__WORK TO DO__
Print every line of the data below word for word, changing nothing.

::::::::

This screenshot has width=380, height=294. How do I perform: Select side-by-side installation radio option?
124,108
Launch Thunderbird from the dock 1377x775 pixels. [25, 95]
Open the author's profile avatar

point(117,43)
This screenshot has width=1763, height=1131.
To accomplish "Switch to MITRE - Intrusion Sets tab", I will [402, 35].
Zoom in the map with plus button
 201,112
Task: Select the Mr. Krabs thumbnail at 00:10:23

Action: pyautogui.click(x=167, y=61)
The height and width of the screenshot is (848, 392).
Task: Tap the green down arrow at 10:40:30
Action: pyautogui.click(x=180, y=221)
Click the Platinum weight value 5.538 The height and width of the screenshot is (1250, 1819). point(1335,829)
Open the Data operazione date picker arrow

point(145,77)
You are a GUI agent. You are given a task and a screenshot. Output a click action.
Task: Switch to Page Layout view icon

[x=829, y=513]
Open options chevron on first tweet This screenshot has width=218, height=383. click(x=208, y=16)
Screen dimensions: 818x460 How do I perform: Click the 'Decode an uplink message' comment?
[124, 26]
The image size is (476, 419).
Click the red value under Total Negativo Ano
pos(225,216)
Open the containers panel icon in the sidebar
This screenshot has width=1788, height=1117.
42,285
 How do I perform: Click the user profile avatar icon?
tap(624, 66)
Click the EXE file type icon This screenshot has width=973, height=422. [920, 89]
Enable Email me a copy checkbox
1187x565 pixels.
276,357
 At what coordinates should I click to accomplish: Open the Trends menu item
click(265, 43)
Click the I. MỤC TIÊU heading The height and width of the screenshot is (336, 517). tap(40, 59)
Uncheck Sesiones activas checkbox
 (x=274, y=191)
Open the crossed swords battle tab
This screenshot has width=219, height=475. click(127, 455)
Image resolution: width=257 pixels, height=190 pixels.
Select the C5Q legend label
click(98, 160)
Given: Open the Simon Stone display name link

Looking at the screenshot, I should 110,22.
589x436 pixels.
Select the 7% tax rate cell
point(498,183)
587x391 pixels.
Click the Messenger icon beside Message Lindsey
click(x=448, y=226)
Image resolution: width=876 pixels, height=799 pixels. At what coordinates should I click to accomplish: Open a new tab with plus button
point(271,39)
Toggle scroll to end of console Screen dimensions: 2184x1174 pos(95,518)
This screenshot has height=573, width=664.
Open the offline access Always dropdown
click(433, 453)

::::::::

__SOLUTION TO THIS TASK__
This screenshot has width=380, height=294. How do I perform: Select side-by-side installation radio option?
124,108
Launch Thunderbird from the dock 1377x775 pixels. [25, 95]
Open the author's profile avatar

point(117,43)
This screenshot has width=1763, height=1131.
To accomplish "Switch to MITRE - Intrusion Sets tab", I will [402, 35].
Zoom in the map with plus button
 201,112
Task: Select the Mr. Krabs thumbnail at 00:10:23

Action: pyautogui.click(x=167, y=61)
The height and width of the screenshot is (848, 392).
Task: Tap the green down arrow at 10:40:30
Action: pyautogui.click(x=180, y=221)
Click the Platinum weight value 5.538 The height and width of the screenshot is (1250, 1819). point(1335,829)
Open the Data operazione date picker arrow

point(145,77)
You are a GUI agent. You are given a task and a screenshot. Output a click action.
Task: Switch to Page Layout view icon

[x=829, y=513]
Open options chevron on first tweet This screenshot has width=218, height=383. click(x=208, y=16)
Screen dimensions: 818x460 How do I perform: Click the 'Decode an uplink message' comment?
[124, 26]
The image size is (476, 419).
Click the red value under Total Negativo Ano
pos(225,216)
Open the containers panel icon in the sidebar
This screenshot has width=1788, height=1117.
42,285
 How do I perform: Click the user profile avatar icon?
tap(624, 66)
Click the EXE file type icon This screenshot has width=973, height=422. [920, 89]
Enable Email me a copy checkbox
1187x565 pixels.
276,357
 At what coordinates should I click to accomplish: Open the Trends menu item
click(265, 43)
Click the I. MỤC TIÊU heading The height and width of the screenshot is (336, 517). tap(40, 59)
Uncheck Sesiones activas checkbox
 (x=274, y=191)
Open the crossed swords battle tab
This screenshot has width=219, height=475. click(127, 455)
Image resolution: width=257 pixels, height=190 pixels.
Select the C5Q legend label
click(98, 160)
Given: Open the Simon Stone display name link

Looking at the screenshot, I should 110,22.
589x436 pixels.
Select the 7% tax rate cell
point(498,183)
587x391 pixels.
Click the Messenger icon beside Message Lindsey
click(x=448, y=226)
Image resolution: width=876 pixels, height=799 pixels. At what coordinates should I click to accomplish: Open a new tab with plus button
point(271,39)
Toggle scroll to end of console Screen dimensions: 2184x1174 pos(95,518)
This screenshot has height=573, width=664.
Open the offline access Always dropdown
click(433, 453)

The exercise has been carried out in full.